My challenge involves performing a vector search across a large number of IDs, ranging from 10,000 to 500,000. For instance, if I have a query that matches 100,000 documents but only 70,000 of those are available in my inventory. I need to filter out the available items based on this information which I have in the form of a bitset.
The current workflow is as follows:
Query Milvus: Execute a query within Milvus to retrieve document IDs for matched vectors without availability consideration.
Post-Processing: Implement post-filtering using the bitset to isolate only those documents with their corresponding availability bit set to ‘1’. This results in an O(n) computational complexity, where n is the size of the matched documents.
I am seeking a method or strategy that either reduces this operation to O(1) time complexity or allows me to directly fetch available items via Milvus without needing any post-filtering.
Milvus does support filtering with bitsets (applying filters prior to running the actual approximate nearest neighbor (ANN) search). As I already have an availability bitset on hand, is there any way to utilize this within Milvus?
I also thought of other approach where i have updated my availability in form of arrays in documents like this
`Items :
[
{
"product_id": "12345",
"product_title-vector": [0.23, 0.45, 0.87, ....] #this is the vector field of required dimension,
"store_availability": [0, 2, 14, 3, 5, ...] #upto 2000 Stores
},
{
"product_id": "12346",
"product_title-vector": [0.23, 0.45, 0.87, ....] #this is the vector field of required dimension,
"store_availability": [0, 5, ...] #upto 2000 Stores
},
{
"product_id": "12347",
"product_title-vector": [0.23, 0.45, 0.87, ....] #this is the vector field of required dimension,
"store_availability": [0, 5, ...] #upto 2000 Stores
},
{
"product_id": "12348",
"product_title-vector": [0.23, 0.45, 0.87, ....] #this is the vector field of required dimension,
"store_availability": [0, 3, 5, ...] #upto 2000 Stores
},
{
"product_id": "12349",
"product_title-vector": [0.23, 0.45, 0.87, ....] #this is the vector field of required dimension,
"store_availability": [0, 2, 14, 3, 5, ...] #upto 2000 Stores
},
]
To search available items in relevant stores i was trying to use boolean expressions
bool_expr = "(store_availability in [0] && store_availability[0]==4) && " +
"(store_availability in [1] && store_availability[1]==2) && " +
"(store_availability in [2] && store_availability[2]==14)"

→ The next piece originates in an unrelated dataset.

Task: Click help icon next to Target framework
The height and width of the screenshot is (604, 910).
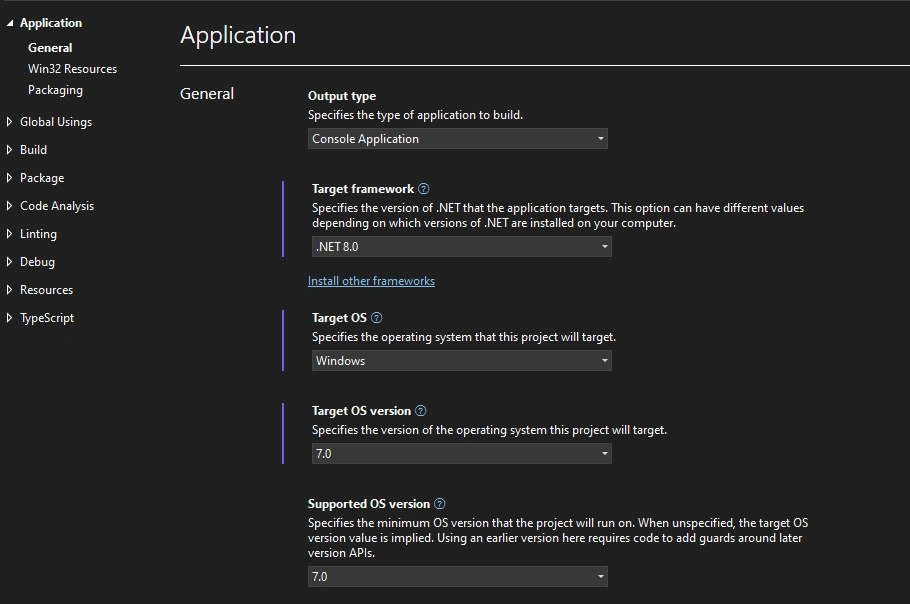Action: pyautogui.click(x=424, y=189)
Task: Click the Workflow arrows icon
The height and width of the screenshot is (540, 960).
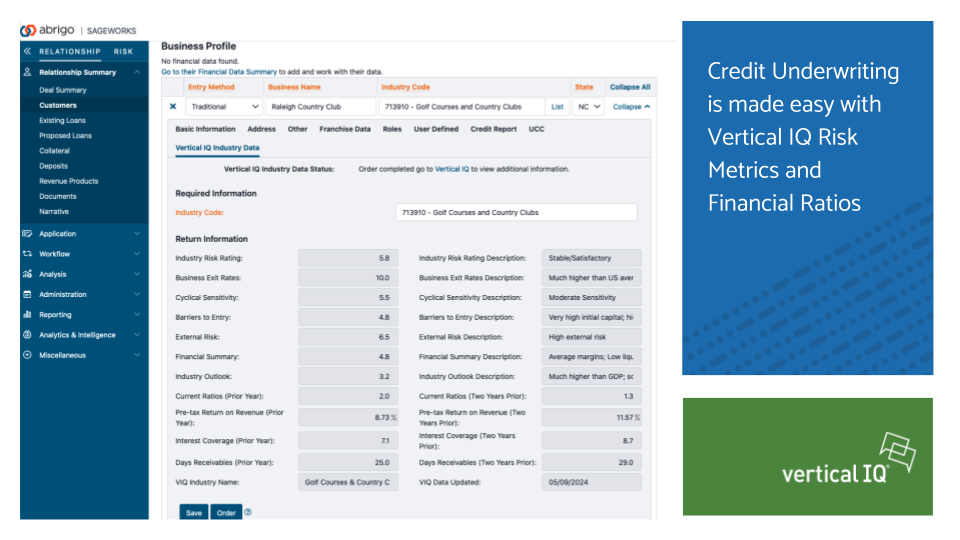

search_results = collection.search(
data=query_vector_resized,
anns_field="product_title_vector",
param=search_params,
limit=10,
expr=bool_expr,
output_fields=['product_id', 'product_name', 'store_availability']
)
However the major challenge is inventory updates every 10 Minutes and i can not do so many bulk updates so often
I appreciate any guidance or suggestions on how this can be achieved efficiently.